Copy all lines containing the string "agent" from the records below.
═══ DATA TO PROCESS
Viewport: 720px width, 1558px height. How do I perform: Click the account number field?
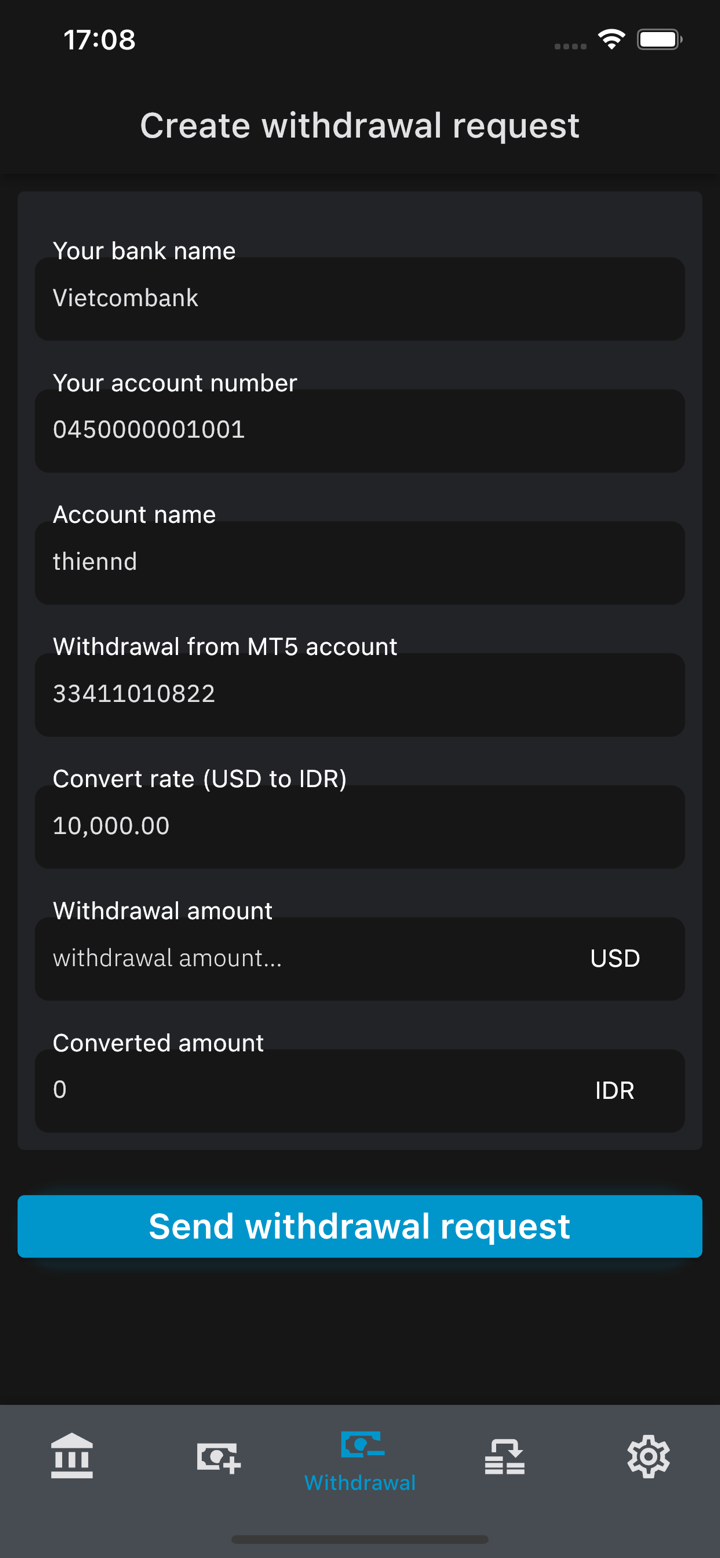[x=360, y=431]
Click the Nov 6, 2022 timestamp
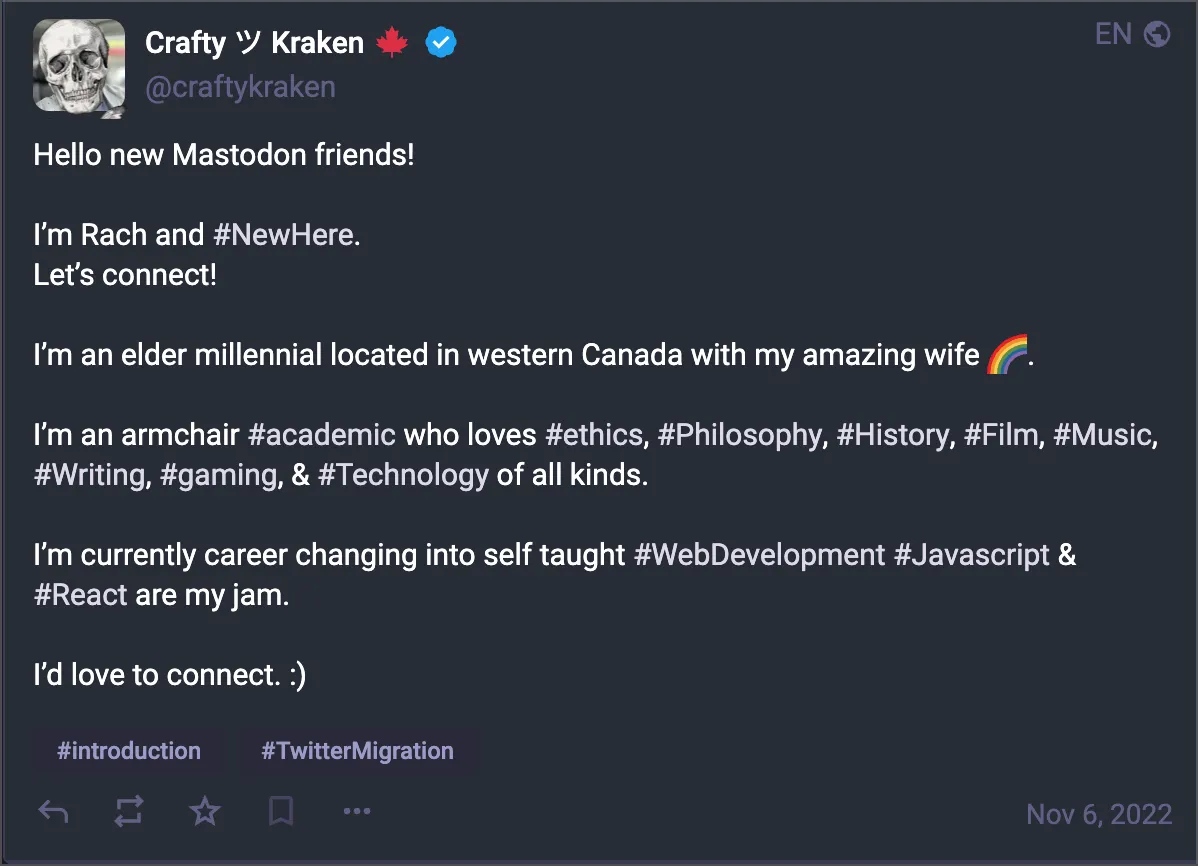 1099,814
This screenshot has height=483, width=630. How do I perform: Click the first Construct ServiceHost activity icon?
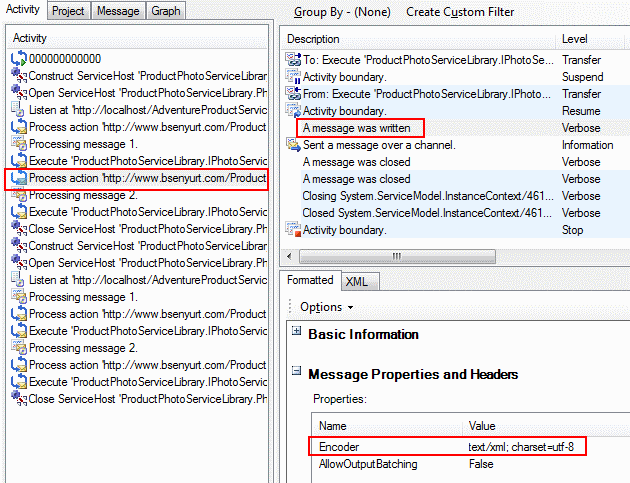tap(18, 76)
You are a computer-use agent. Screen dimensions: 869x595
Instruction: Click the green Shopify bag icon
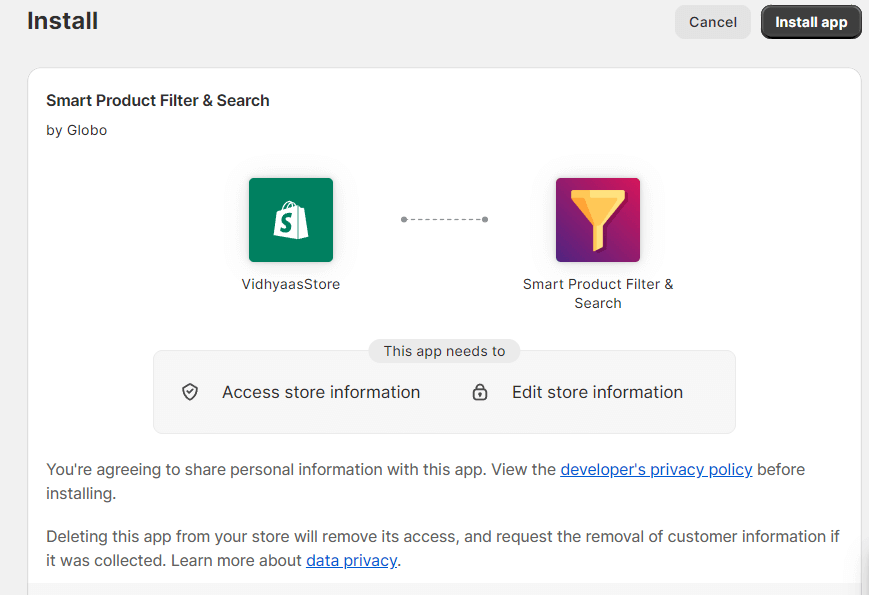(290, 220)
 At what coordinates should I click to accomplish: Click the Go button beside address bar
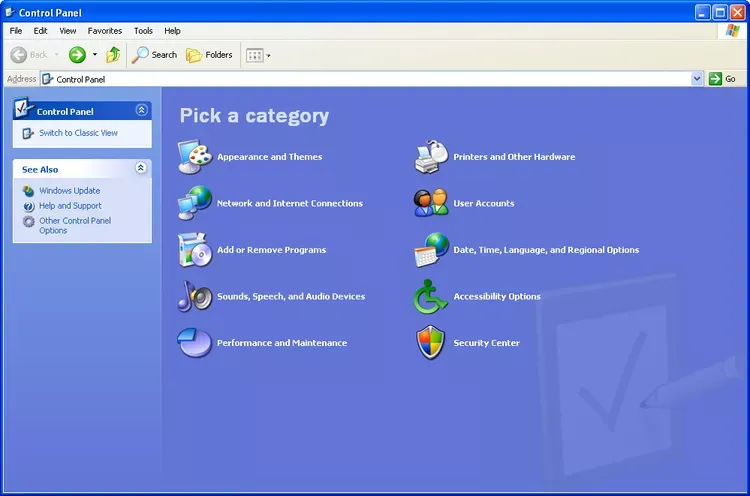[x=723, y=79]
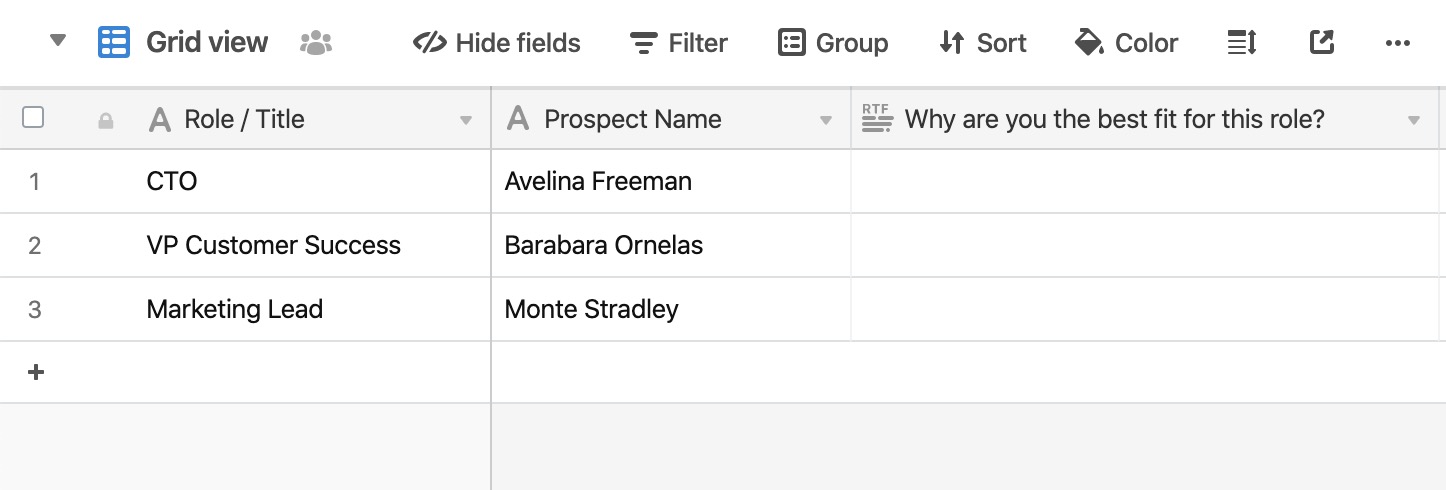Click the Sort button
The height and width of the screenshot is (490, 1446).
983,43
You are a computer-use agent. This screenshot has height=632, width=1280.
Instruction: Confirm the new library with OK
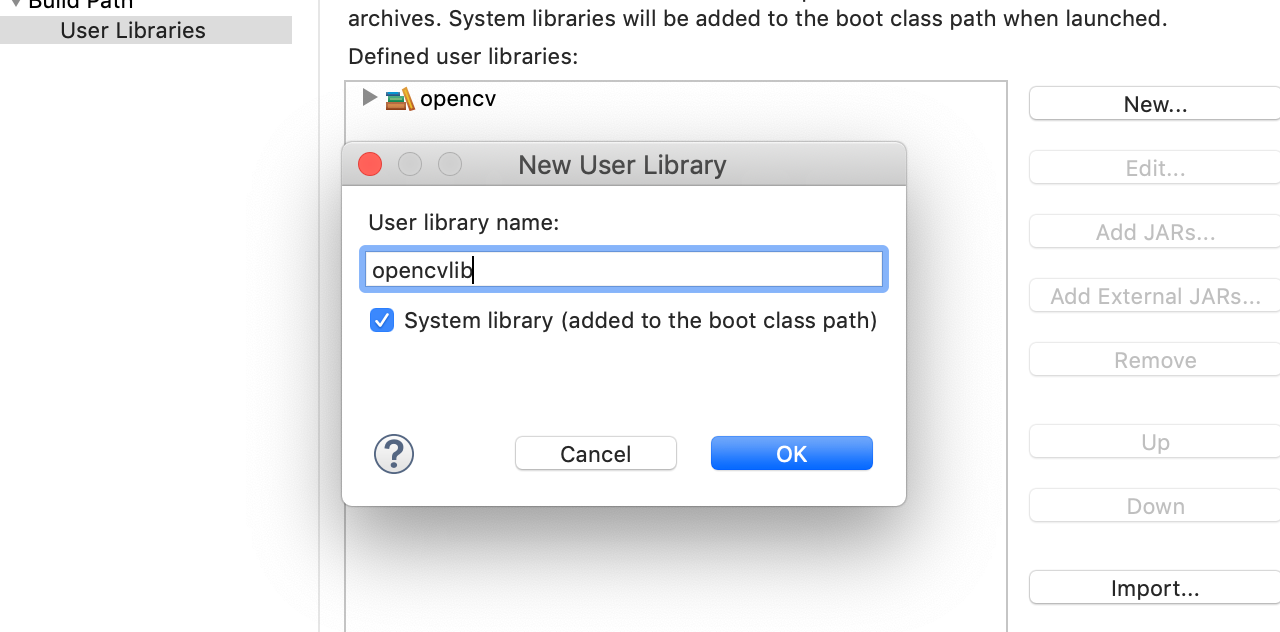791,453
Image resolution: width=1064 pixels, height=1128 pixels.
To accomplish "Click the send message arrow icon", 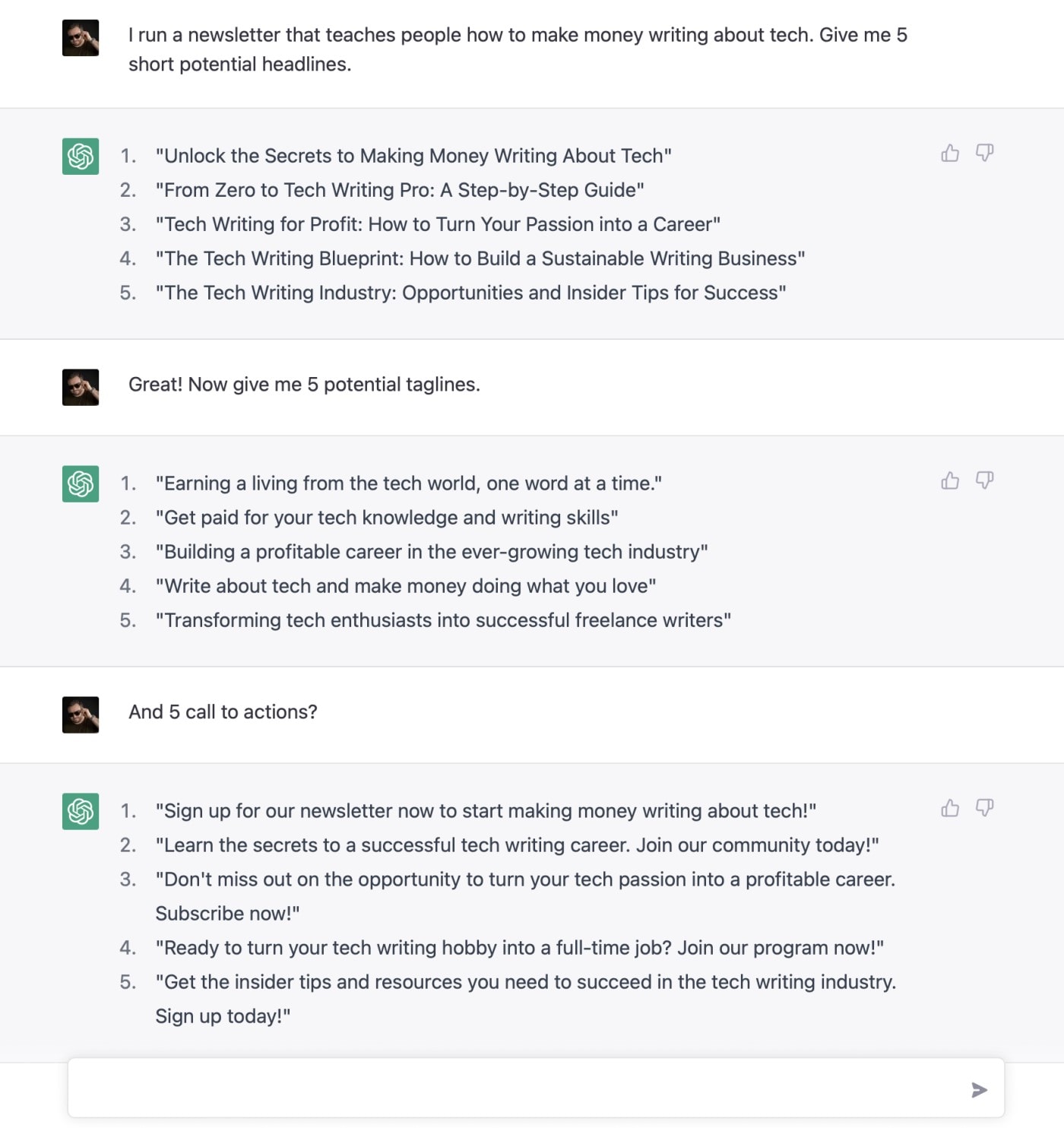I will click(x=979, y=1090).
══════
_RESULT OF THIS TASK_
You are a computer-use agent. Screen dimensions: 869x595
You are a computer-use agent. This screenshot has height=632, width=1280.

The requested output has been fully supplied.